中午吃饭的铃声一响,林诗施立刻拽着祁槿往食堂跑:“快!晚了就没糖醋排骨了!姚翰,你帮我们占个位置!”
姚翰应了一声,先一步往食堂跑。祁槿跟在林诗施身后,看着身边的童佳毅慢悠悠地走着,和她们同路。
“你也去食堂?”林诗施忍不住问,语气里带着点警惕。
“不然呢?”童佳毅笑了笑,“总不能让我饿肚子吧。”
三人一起走进食堂,里面已经挤满了人。姚翰占了个靠窗的位置,朝她们挥手:“这里!”
祁槿刚走过去,就看见童佳毅端着餐盘坐在了她旁边。餐盘里只有一份米饭和两个素菜,和她们的糖醋排骨、番茄炒蛋形成鲜明对比。

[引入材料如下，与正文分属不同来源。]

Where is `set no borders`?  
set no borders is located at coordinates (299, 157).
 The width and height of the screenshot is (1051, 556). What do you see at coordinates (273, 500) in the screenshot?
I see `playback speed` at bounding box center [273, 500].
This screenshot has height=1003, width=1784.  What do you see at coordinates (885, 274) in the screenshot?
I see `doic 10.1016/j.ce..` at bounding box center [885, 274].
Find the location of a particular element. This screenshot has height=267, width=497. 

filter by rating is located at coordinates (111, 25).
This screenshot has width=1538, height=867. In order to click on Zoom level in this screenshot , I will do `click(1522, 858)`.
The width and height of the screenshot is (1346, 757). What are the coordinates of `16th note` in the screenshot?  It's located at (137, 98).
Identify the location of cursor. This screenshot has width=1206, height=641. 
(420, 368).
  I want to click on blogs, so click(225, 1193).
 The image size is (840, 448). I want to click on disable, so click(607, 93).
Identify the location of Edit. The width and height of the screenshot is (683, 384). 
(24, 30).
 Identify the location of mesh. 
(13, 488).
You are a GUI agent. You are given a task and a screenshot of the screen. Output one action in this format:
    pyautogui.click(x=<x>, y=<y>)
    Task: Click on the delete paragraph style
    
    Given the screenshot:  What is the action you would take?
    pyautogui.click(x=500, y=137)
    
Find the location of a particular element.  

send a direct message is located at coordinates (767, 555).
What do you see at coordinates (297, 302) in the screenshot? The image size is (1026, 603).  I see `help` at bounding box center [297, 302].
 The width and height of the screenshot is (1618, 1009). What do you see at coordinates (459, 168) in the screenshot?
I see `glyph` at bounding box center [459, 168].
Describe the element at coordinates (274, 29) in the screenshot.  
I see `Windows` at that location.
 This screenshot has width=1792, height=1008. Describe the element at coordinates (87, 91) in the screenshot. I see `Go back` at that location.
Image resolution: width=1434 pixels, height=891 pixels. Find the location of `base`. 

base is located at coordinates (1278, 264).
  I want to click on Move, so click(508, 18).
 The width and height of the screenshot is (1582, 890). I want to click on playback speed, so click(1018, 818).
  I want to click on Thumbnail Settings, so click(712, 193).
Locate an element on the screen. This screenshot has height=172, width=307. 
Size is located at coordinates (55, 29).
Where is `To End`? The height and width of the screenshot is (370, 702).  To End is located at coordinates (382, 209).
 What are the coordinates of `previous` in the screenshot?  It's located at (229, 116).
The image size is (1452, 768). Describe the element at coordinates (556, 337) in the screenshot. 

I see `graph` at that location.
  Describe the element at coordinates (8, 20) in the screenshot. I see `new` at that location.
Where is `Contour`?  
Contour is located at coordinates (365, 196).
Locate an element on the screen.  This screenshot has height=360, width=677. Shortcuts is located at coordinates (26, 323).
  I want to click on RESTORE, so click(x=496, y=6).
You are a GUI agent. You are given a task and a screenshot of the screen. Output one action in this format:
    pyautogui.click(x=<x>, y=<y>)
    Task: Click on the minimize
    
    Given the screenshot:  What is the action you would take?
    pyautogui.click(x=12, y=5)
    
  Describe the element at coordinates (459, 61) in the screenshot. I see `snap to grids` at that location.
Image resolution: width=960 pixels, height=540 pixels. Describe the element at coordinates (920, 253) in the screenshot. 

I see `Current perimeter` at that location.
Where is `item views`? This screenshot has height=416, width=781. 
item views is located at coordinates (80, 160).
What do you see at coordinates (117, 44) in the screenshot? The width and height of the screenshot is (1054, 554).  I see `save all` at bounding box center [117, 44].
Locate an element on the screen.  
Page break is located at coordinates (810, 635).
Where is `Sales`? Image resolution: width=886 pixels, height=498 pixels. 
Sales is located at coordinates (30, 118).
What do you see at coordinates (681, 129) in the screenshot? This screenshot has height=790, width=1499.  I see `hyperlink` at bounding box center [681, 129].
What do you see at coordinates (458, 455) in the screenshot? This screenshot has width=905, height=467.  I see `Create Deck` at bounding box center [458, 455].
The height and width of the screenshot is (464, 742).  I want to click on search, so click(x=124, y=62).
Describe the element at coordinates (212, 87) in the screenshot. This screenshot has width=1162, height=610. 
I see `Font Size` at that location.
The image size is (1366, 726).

“你就吃这个?”林诗施忍不住问,“食堂的糖醋排骨超好吃,你不试试?”
“不爱吃咸口的甜”童佳毅扒了口饭,目光落在祁槿的糖醋排骨上,“不过看起来还行。”
祁槿没说话,只是把自己的排骨往他那边推了推:“尝尝吧,挺香的。”
童佳毅愣了一下,随即笑了:“不怕我抢你吃的?”
“不怕,我吃不完。”祁槿语气自然,“你要是喜欢,下次我帮你打。”
姚翰在旁边看着,心里有点不是滋味,却也没说什么——他知道,祁槿只是仗义,不是对童佳毅特殊。
午饭就在这样微妙的气氛里结束了。祁槿帮林诗施收拾好餐盘,和姚翰、童佳毅一起往教学楼走。阳光透过梧桐树叶洒下来,在地上投下斑驳的光影,三个少年少女的影子被拉得很长,混在人流里,成了校园里最普通的一幕。
“下午体育课要测800米,我死定了。”林诗施哀嚎,“祁槿,你到时候要拉着我跑!”
“知道了。”祁槿笑了笑,看向身边的童佳毅,“你以前初中测过吗?应该没问题吧?”
“还行。”童佳毅挑了挑眉,“要是你跑不动,我可以带你。”
“不用,我自己能跑。”祁槿摇摇头,语气坚定,“我可不想被人说靠别人。”
童佳毅看着她,眼里的笑意更深了。他突然觉得,转来这个班,好像也不是那么无聊。
姚翰走在旁边,听着两人的对话,心里暗暗较劲:下午体育课,他一定要比童佳毅跑得快,让祁槿看看,他才是更可靠的那个。
阳光正好,微风不燥。校园里的梧桐树叶沙沙作响,像是在为这场刚刚开始的青春故事,轻轻伴奏。祁槿走在中间,身边是叽叽喳喳的闺蜜,还有两个各怀心思的少年,心里没有羞涩,没有慌乱,只有对未来的笃定——不管遇到什么,她都能靠自己,走得稳稳的。